If you’re wondering if being in a long distance relationship is worth it, the answer is yes! Relationships are tough to begin with. Throw in a few hundred miles and the challenges seem all the more prominent, but a long distance relationship IS possible, and in my case, definitely worth the hours of travel and a paycheck or two on transportation. After all, a long distance relationship is just loving your significant other from a farther distance away, and for me, I would never give mine up.
My first long distance relationship ended in disaster. Upon realizing that my next (and current) relationship would also involve the burden of being long distance, I couldn't help but be nervous. No one wants to make the same mistakes twice, not to mention I was well aware of the pains of being in love with someone who's more than an arm's length away. However, my current relationship had one major difference: history. My current boyfriend and I have a relationship founded on friendship- four years worth of friendship, to be exact. As I began to realize that our friendship endured the struggle of being long distance, my doubts about a long distance relationship began to shrink.
For me, the amount of miles is just a number. I live exactly 629 miles away from my boyfriend, but that distance doesn't even begin to compare to the amount of love and happiness I feel when I'm with him. Obviously, living near your significant other is more ideal and convenient, but long distance isn’t as impossible as everyone makes it out to be. If you and your significant other put in the same amount of effort and care into the relationship, it will work. I’ll be honest, it isn’t always smooth sailing, there will be ups and downs. But, the ups are what make the relationship always worth it. My worst times in my relationship take place at the airport, and that's only because I’m sad to be leaving him. However, I know that a month from that moment I will be experiencing the best type of adrenaline and happiness in the airport when I get to reunite with him (we make a point to see each other every month). That moment when I see him after only talking through Facetime or over the phone wipes out the sadness I had felt waiting to see him, because seeing him after waiting for so long is always 100 percent worth it.
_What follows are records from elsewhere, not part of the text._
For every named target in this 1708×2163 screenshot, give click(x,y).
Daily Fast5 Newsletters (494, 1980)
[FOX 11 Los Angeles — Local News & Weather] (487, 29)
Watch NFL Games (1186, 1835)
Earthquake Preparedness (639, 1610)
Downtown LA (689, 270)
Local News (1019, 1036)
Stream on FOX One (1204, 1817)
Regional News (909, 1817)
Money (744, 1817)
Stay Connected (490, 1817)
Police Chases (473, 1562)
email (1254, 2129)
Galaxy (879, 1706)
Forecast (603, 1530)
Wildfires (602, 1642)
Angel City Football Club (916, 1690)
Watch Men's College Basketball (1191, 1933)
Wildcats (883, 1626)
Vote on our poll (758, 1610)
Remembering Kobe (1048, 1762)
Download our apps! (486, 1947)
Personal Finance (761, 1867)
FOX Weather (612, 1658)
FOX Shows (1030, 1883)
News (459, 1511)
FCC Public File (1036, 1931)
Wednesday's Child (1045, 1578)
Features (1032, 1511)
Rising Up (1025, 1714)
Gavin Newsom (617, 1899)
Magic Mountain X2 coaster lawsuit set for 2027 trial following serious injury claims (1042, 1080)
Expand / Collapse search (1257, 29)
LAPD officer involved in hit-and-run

Being in my long distance relationship has also made me perfect the art of communication. I now know how important it really is to express how I’m feeling or talk extensively about my day and let off steam. This has shown me that keeping my emotions all bottled up isn’t healthy for myself or my boyfriend, and since we aren’t with each other 24/7 it forces me to open up more which has been incredible in my growth as a young woman. Even when those are days of missing your boyfriend or girlfriend are too painful for words, you know that they’re just as committed as you are because they are putting themselves through it too. I feel more secure and sure in my long distance relationship than I felt in any of my previous relationships that weren’t long distance because I was constantly worrying about whether the other person was just as invested as I was.
Since I had already been in a long distance relationship, I knew what I needed to do to make it work. For the guys and girls who are in their first long distance relationship, I've come up with a few helpful points to make it a little easier. First off, both parties need to put in the same amount of effort. Whether it comes to agreeing when to video chat, pick out dates to visit, or both promising to send good morning texts, each person needs to do the same amount of work. Second, don't dwell so much on the distance. Yes, I know, it's a pain in the butt. If you are so focused on how far away from each other you are you won't be able to 100 percent focus on all of the positive aspects of your relationship. Finally, never fight over text. I think everyone everywhere can agree that fighting over text is the worst decision you can make. Every single text can get miscommunicated and your partner can read it all out of context which can cause an even bigger fight. Before you two get serious make a pact to always call or video chat when you're in disagreement about anything. Trust me, this will help you out so much in the long run.
Being able to maintain a healthy and strong long distance relationship has shown me things about myself I never knew before. Being given this type of love is the greatest gift I’ve ever gotten and I wouldn’t change anything about it.